Work to complete:
Every record must come back unchanged, apart from the pictures, which are dropped.

Provided records:
%%
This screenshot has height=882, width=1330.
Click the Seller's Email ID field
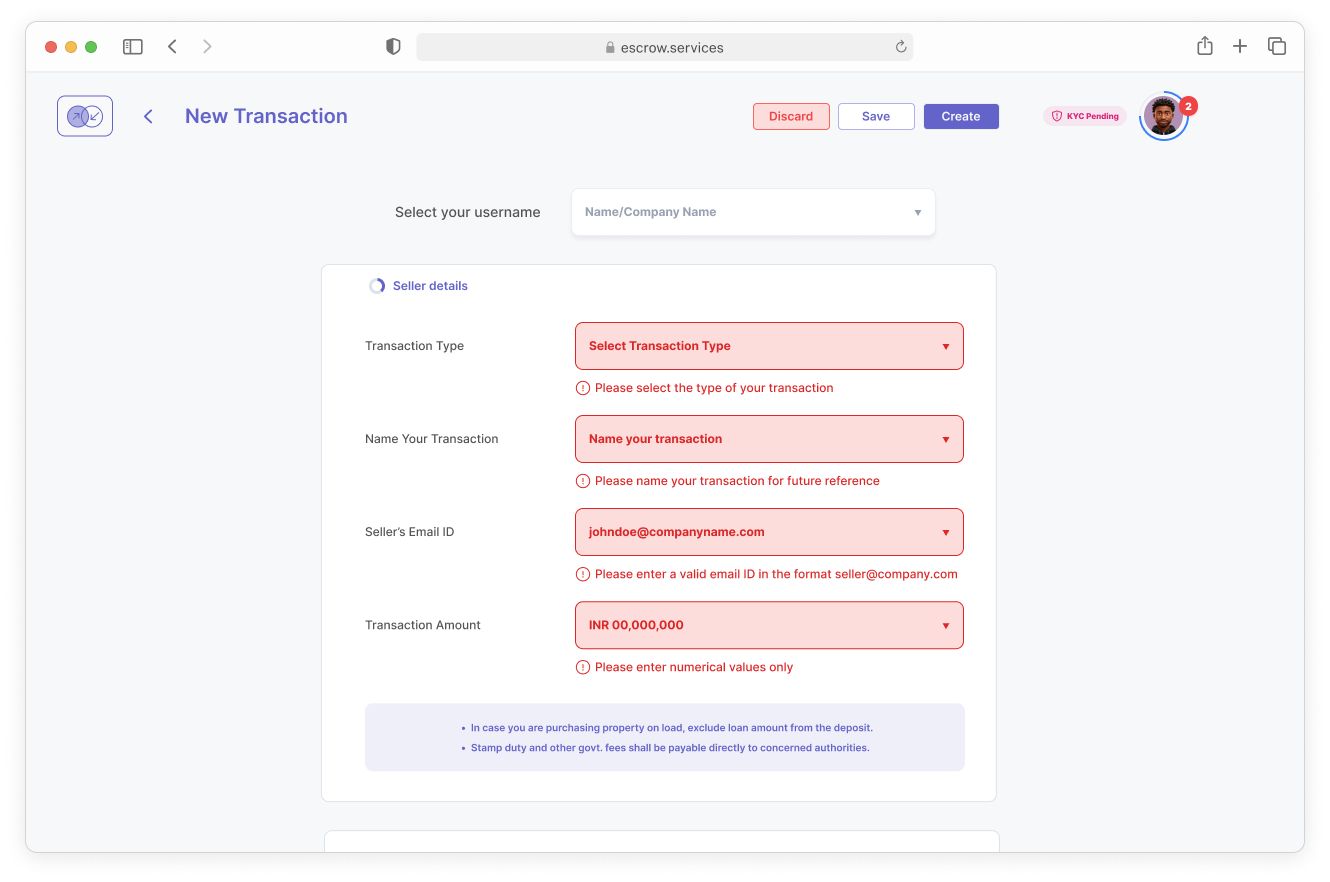pos(769,532)
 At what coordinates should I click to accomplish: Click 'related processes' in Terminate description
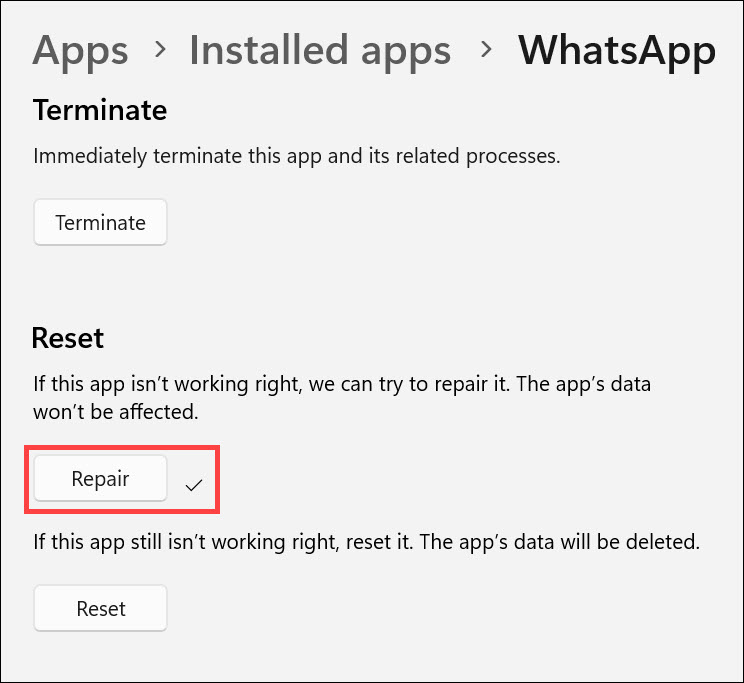point(489,157)
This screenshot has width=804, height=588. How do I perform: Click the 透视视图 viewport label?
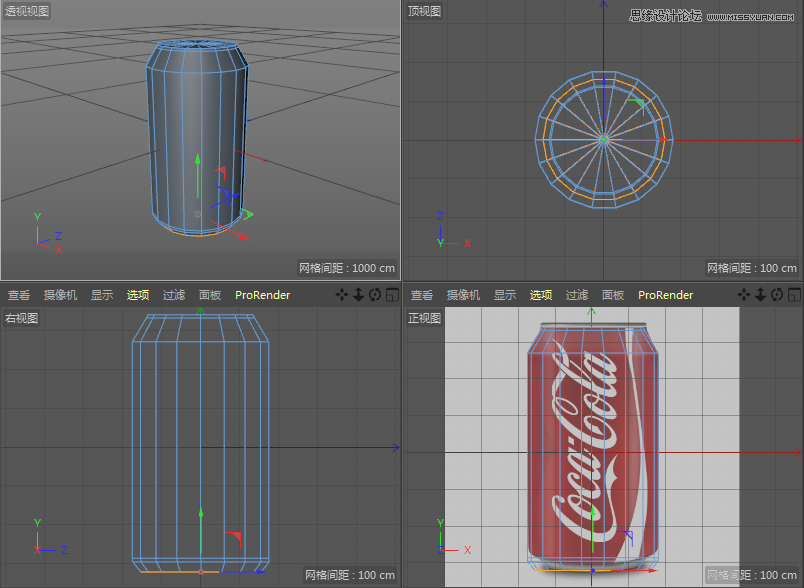[27, 11]
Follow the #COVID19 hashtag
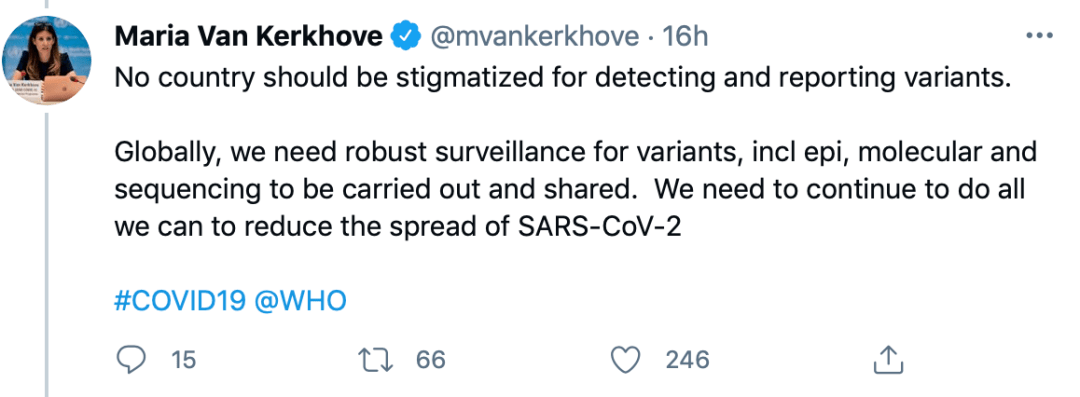Viewport: 1080px width, 397px height. 180,301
%%
Exercise output:
This screenshot has height=882, width=1330.
Click the Seller's Email ID field
pos(769,532)
 At what coordinates should I click to accomplish: Click 'related processes' in Terminate description
point(489,157)
This screenshot has width=804, height=588. How do I perform: Click the 透视视图 viewport label?
[27, 11]
Follow the #COVID19 hashtag
Viewport: 1080px width, 397px height. 180,301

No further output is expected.